Two new translations of poetry, one from Slovenia, the other from Latvia, both very different, both well worth the effort.

Tomaž Šalamun is a poet of impressions. His poems read like collages where scraps of thought, fragments of images, and bits of memory all bump up against each other on the page. In his best poems, the whole adds up to far more than the sum of the parts, like some vast machine whose workings are as much fun to observe as their product. But Šalamun’s style is very much hit or miss. Andes, a new collection (ably and lovingly translated from the Slovenian by Jeffrey Young and Katarina Vladimirov Young) gives the English-speaking public access to the highs and the lows of Šalamun’s pointillism.

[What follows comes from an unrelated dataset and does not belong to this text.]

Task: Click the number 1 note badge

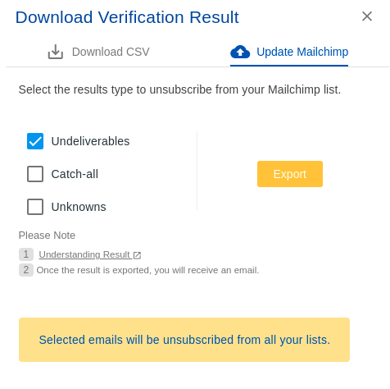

To begin with, plenty of readers will be turned off by Šalamun’s whimsical use of language. Plenty of the poetry in Andes totally frustrates meaning, to the point of seeming self-indulgent. Look at “Lunch and the Evening”:

O, my virgin kleptomaniac. You’re

Stepping on lilies. You’re aping divas,

 

With a tiny overcoat you cry, Kaput!

Kaput, the femur.

 

Yesterday I saw

A Korean woman . . .

The poem goes on, but the images never coalesce into a clear whole. Šalamun’s words simply have to be taken, or not taken, on their own terms.

Jeffrey Young describes the translation as a collaborative process. Because of Šalamun’s whimsical style, the translators had to check in with the poet again and again, making sure they dealt correctly with the book’s many “moments of untranslability.” Young’s long introduction details this process and is one of the great strengths of Andes.

Salamun’s strongest poems convey a sense of movement, like a parade of ideas all marching together in the same direction. Take “He Exclaimed”:

A cat creeps with

Mouth movements,

 

Not with shoes. We run and from

Us flutter little tassels.

 

. . . Stars protrude.

Birds break branches.

 

The stars smack with open

Mouths . . .

The images don’t fit together organically––poppies, kir, and the mysterious Otto seem to have nothing to do with one another. And they never intersect, either. Each image is perfectly discrete. And yet, together, they create an energetic landscape. It’s like climbing down a rabbit hole and landing in the author’s imagination. If you relax your guard and accept that there are no rules, then you can enjoy yourself.

Other poems are more frightening. “She had black and beautiful eyes” is at once the most coherent and the most disturbing of the collection:

He

Held her under

 

The table. Sometimes he

Pulled her out,

 

Did sex with her,

Shoved her back and

 

Painted all the time. She had

Black and beautiful eyes.

This is as close to narrative as Šalamun comes, and it’s still hard to follow his train of thought. Is he describing some scene of actual abuse? Is he talking about his own creative process? Is the lady with black and beautiful eyes a metaphor for his inspiration? Trying to impose logic doesn’t seem to work. Even at its most direct, Šalamun’s language exists slightly outside of meaning and needs to be taken on its own terms.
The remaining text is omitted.